- [Directions for this task] Only the number is needed: how many lines in the entries below contain the string "dimensions"?

(Stored records)

• • • • • • •

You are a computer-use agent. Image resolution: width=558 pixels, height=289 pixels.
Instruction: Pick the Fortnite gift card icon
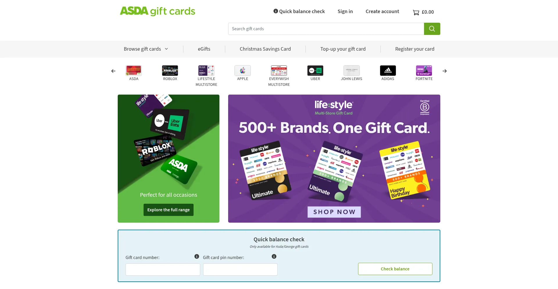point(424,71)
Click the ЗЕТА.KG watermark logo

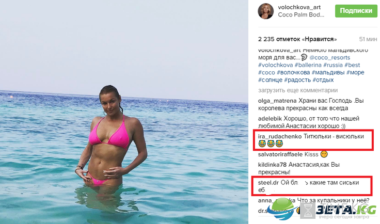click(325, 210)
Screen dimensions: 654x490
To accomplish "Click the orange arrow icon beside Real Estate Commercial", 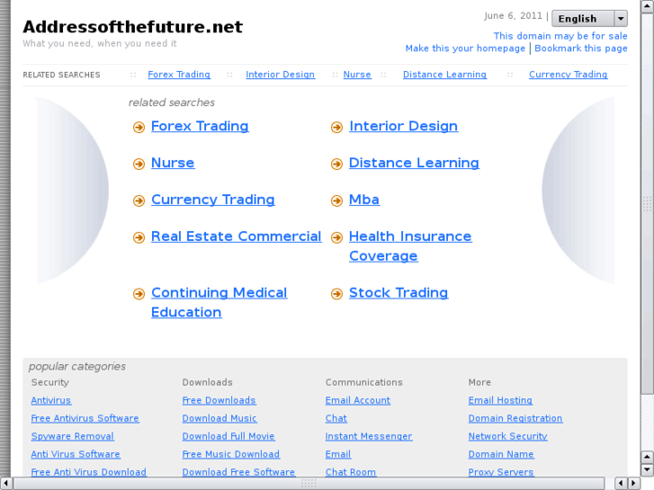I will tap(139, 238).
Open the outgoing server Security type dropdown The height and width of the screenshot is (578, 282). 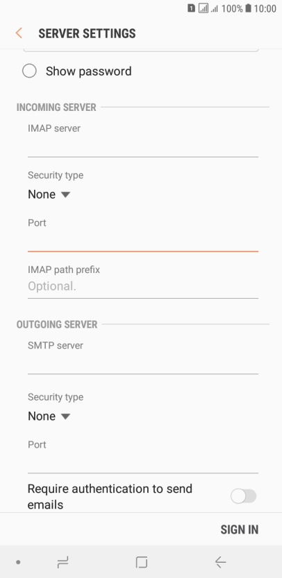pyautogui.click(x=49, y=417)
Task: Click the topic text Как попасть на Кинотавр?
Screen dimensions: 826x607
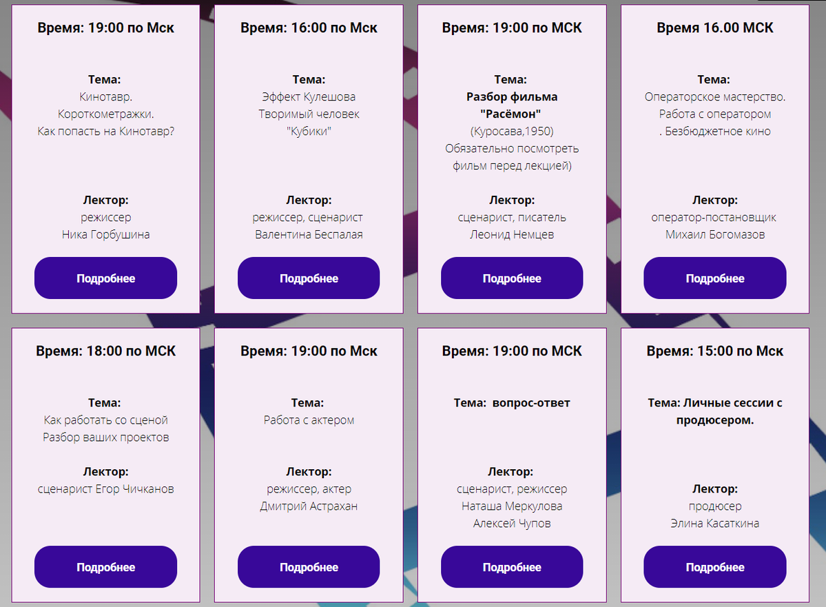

• • • • • • •

- [Response to the exercise] 2